- **TEXTE DU DOCUMENT**

☆ ☆ ☆ ☆ ☆

Maire-info
Le quotidien d’information des élus locaux

Édition du mercredi 3 décembre 2025
Aménagement urbain

Un rapport invite à reconsidérer la place du périurbain dans le débat public

Alors qu'il représente environ 30 % de la population française, le périurbain est « un impensé politique et social ». C'est ce que pointe un rapport rédigé par l'urbaniste Jean-Marc Offner pour le groupe de réflexion Terra Nova. Il invite les élus à mettre en place des « politiques adaptées à ces territoires souvent invisibles mais décisifs ».

Par Lucile Bonnin

Un « entre-deux », « ni ville ni campagne », « un territoire pluriel » « souvent caricaturé comme la "France moche" » : le périurbain fait rarement l’objet de rapports ou d’études et apparaît comme un angle mort de l'aménagement du territoire.

Ces territoires ne se réduisent pas « aux lotissements pavillonnaires, aux ronds-points et aux hypermarchés. On y croise des vaches, aux près ; des camions, entrant et sortant de leur plate-forme logistique ; des commerces dans d’anciennes stations-services ; des parcs à thème ; des jardins partagés ; des sentiers de randonnée ; des zones d’activité en transformation ; le centre sporadiquement animé d’un bourg ; une base de loisirs près d’un lac de carrière ; un village touristique avec son restaurant étoilé… », résume Jean-Marc Offner dans un rapport publié ce jour par Terra Nova. Près d’un tiers des Français vivent d’ailleurs dans ces zones périurbaines.

Pourtant le périurbain « reste largement négligé »  alors qu’il peut être appréhendé comme « un levier transversal »  pour toutes les politiques publiques locales.

Un espace largement ignoré…

Le périurbain « ne figure dans aucune grande stratégie nationale, n’a pas de reconnaissances juridique ou statistique claires et reste marginal dans les politiques d’équipement ou de transition ». D’un autre côté, l’auteur du rapport observe que c’est cet espace précisément qui a connu « la plus forte croissance démographique au cours des dernières décennies (+ 63 % entre 1968 et 2011) et celui où les aspirations résidentielles (espace, accès à la propriété, nature, autonomie) s’expriment avec le plus de constance ».

L’auteur du rapport dénonce des politiques inadaptées en la matière. Après la crise des gilets jaunes par exemple, la réponse du gouvernement a été « peu en phase avec les problématiques périurbaines contemporaines » : « Un agenda rural chargé de répondre au "sentiment d’abandon ressenti dans les zones les plus éloignées des services publics", surtout destiné à des centres-bourgs et des villages en quête de revitalisation ». 

De même, le périurbain souffre d’un manque « de porte-paroles ». « Les maires s’y présentent en tant qu’élus de la ruralité, comme les conseillers départementaux. Du reste, les habitants aussi déclarent habiter la campagne. L’Ile-de-France fait exception, « édiles et administrés acceptant plus souvent le qualificatif de périurbain ».

☆ ☆ ☆ ☆ ☆

- **EXTRAIT DE DONNÉES**
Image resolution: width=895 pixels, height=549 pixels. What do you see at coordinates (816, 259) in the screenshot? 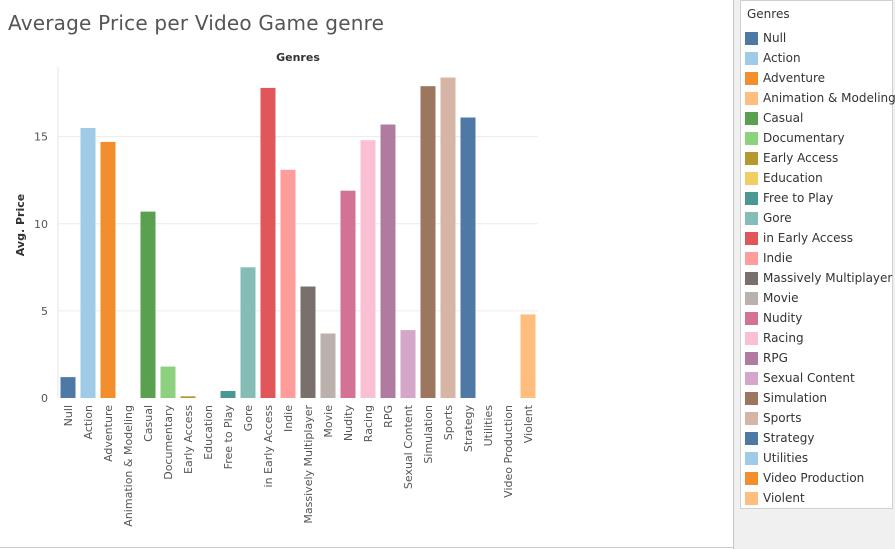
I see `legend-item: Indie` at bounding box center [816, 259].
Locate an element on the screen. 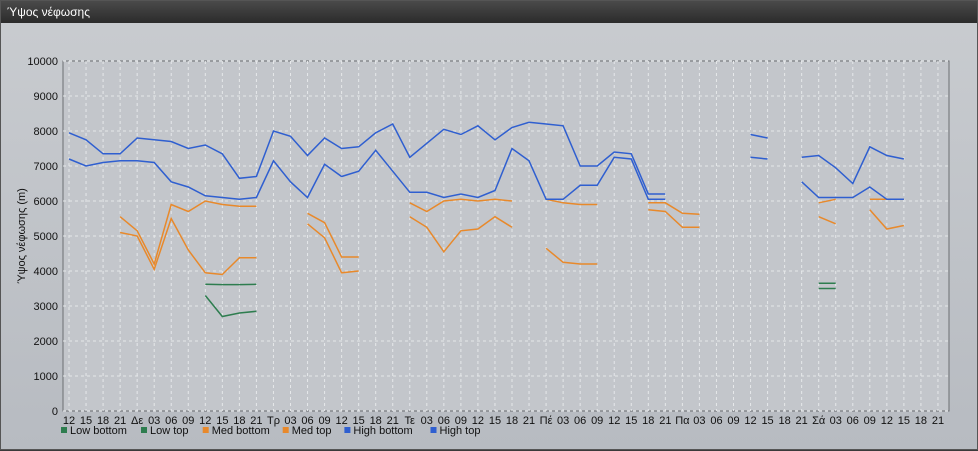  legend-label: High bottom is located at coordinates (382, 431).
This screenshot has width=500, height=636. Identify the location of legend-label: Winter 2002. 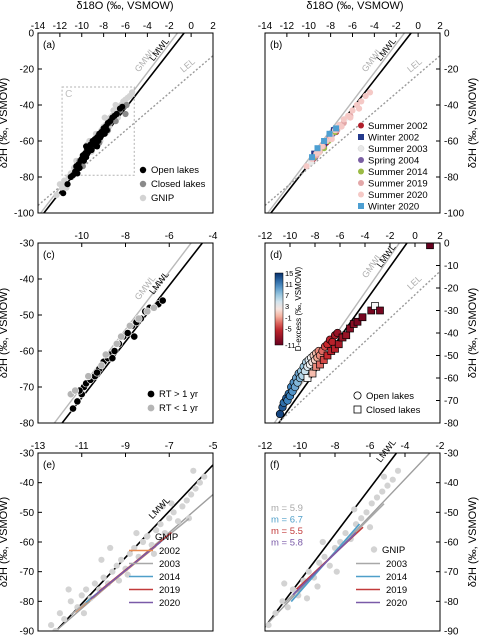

☆ ☆ ☆ ☆ ☆

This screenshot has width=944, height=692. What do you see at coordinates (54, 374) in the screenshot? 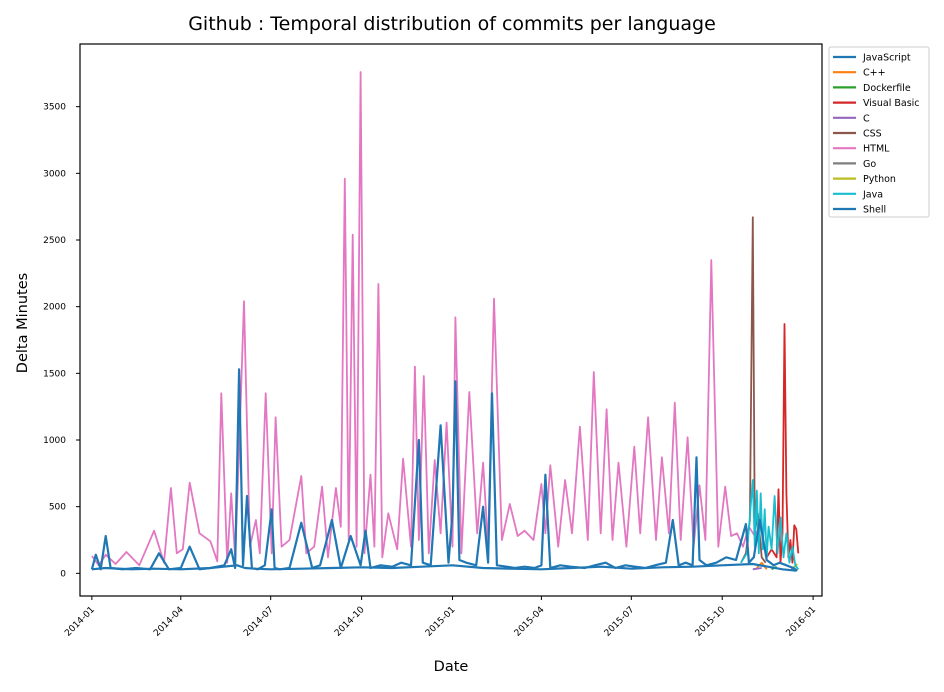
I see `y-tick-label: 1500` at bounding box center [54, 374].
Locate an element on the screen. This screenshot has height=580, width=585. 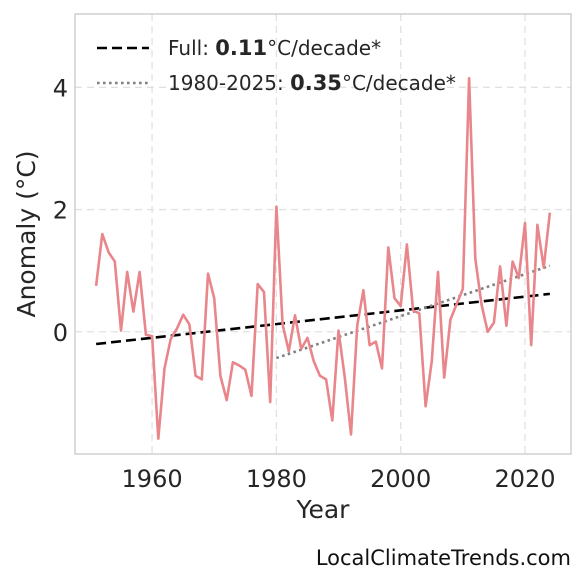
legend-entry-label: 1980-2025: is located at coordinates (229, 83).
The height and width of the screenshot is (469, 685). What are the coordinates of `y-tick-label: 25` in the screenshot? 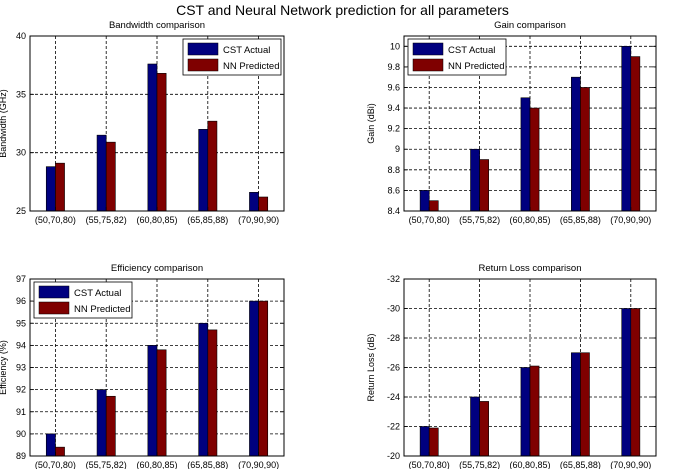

☆ ☆ ☆ ☆ ☆

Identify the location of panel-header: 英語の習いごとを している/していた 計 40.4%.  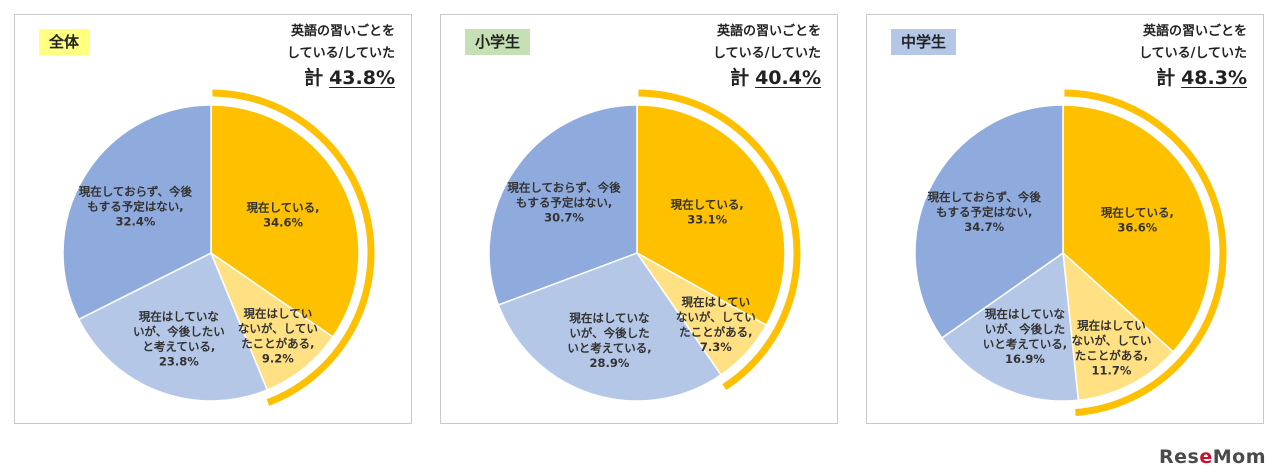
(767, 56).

☆ ☆ ☆ ☆ ☆

D'après l'article sur le périurbain, de quel pourcentage la croissance démographique de ces espaces s'élève-t-elle entre 1968 et 2011 ?

- **CORRIGÉ**
De 63 %.